The idea of line layout defaults is tricky to get your head around if you don’t already know the rules for typesetting text in a mix of right-to-left and left-to-right scripts. Basically, an English word within Arabic will be shown in its proper order: letters of the word running from left to right, so you see “mouse mat ” not “tam esuom”, for example.
To properly display text, the text renderer needs to figure out the line direction, but it only has a stream of characters to work with.
To help, Unicode assigns each character a bidirectional class. Latin letters are “Strong Left-to-Right”, but punctuation is not strongly ordered: it follows the rule of surrounding text, so an exclamation-mark in Arabic would be left of the word it followed, in English it will be to the right, but both symbols are coded as U+0033. To allow this to work right, Unicode includes a bidirectional classification of “neutral” - which means that the character follows the already established line ordering. This is what this paper exploits.
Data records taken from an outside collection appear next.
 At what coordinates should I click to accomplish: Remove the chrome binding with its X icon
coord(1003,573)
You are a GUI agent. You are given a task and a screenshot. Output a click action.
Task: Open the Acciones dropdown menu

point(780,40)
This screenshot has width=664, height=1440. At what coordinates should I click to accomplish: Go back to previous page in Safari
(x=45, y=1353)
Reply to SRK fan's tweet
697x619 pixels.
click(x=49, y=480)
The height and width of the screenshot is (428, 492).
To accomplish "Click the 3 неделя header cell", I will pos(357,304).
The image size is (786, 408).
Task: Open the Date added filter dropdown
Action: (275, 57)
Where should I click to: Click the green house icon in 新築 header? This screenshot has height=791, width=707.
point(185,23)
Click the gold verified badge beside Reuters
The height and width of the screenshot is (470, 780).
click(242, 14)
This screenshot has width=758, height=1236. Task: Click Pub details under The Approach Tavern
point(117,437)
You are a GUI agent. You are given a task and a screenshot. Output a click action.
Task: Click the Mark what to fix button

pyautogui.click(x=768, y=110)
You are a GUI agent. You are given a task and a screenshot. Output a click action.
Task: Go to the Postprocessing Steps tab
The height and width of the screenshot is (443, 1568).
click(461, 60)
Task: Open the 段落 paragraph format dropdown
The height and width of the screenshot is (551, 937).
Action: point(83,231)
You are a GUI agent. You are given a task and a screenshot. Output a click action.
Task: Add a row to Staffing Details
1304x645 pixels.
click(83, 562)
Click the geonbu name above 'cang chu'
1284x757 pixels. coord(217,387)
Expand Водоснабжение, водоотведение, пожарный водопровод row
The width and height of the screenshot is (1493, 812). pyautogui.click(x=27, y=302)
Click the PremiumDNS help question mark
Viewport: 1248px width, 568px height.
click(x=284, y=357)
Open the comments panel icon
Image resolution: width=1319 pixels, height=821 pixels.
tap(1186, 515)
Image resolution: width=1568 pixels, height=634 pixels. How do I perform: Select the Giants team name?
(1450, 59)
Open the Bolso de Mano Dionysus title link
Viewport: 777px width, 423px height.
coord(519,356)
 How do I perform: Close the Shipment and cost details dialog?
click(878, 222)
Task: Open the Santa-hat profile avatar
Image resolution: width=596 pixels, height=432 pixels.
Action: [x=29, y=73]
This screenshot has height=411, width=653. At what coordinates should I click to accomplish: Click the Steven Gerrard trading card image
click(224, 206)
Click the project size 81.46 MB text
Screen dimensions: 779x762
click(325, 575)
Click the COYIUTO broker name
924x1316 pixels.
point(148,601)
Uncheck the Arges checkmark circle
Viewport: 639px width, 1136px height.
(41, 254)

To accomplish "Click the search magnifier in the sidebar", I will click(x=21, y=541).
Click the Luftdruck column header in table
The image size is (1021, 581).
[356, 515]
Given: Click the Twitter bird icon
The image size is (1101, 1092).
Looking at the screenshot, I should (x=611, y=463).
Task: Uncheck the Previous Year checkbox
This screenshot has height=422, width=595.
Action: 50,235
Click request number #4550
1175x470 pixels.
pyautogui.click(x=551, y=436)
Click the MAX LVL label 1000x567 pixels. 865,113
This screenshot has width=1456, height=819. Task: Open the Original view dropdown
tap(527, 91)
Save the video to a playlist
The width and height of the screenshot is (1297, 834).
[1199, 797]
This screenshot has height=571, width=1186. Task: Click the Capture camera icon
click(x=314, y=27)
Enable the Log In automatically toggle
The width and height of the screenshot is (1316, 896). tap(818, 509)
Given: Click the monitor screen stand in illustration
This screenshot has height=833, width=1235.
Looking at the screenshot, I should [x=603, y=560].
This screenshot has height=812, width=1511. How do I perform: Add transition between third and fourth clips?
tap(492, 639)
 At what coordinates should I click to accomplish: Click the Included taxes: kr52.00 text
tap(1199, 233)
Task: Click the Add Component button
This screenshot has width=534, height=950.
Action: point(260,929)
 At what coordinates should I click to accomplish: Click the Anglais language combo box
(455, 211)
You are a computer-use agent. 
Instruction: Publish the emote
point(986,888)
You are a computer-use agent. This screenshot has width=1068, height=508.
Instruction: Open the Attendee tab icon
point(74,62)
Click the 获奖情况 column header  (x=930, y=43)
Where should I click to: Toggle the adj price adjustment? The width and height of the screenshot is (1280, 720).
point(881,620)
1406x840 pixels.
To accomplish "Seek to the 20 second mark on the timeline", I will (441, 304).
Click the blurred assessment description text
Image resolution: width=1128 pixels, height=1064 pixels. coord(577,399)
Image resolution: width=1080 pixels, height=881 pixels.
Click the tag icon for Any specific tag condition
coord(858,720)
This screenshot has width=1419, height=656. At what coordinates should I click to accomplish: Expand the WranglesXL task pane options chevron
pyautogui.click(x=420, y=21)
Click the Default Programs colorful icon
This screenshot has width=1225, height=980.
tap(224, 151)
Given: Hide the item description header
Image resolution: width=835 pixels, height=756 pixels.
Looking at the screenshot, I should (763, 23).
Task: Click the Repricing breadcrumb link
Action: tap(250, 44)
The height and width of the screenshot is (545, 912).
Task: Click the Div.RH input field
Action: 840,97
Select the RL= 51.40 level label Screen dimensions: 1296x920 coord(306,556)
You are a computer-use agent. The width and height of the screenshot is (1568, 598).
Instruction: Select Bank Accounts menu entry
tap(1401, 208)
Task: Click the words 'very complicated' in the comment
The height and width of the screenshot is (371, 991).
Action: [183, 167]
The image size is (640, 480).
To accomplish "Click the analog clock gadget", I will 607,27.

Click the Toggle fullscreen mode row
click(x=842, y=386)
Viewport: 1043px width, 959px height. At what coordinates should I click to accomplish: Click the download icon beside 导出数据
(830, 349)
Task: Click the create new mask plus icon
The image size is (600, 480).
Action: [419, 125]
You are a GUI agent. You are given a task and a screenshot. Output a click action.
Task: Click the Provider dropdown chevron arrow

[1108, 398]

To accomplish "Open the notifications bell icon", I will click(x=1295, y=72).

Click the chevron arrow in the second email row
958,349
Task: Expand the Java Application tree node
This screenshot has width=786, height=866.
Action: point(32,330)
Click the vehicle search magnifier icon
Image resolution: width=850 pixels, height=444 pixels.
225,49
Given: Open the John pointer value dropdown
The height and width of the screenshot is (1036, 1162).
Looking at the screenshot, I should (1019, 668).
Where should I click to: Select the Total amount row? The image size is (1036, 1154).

In the example, the RLI control code changes the current layout intent of the line to “right-to-left” from that point onward in the code stream. Thus, the following characters, which are punctuation, adopt right-to-left ordering because they are all in the “neutral” bidi category and the renderer has been told that the layout is now right-to-left dominant. However, the strong left-to-right characters 'r e t u r n' are still rendered as left-to-right, because that’s how they naturally associate even in text that is predominantly right-to-left.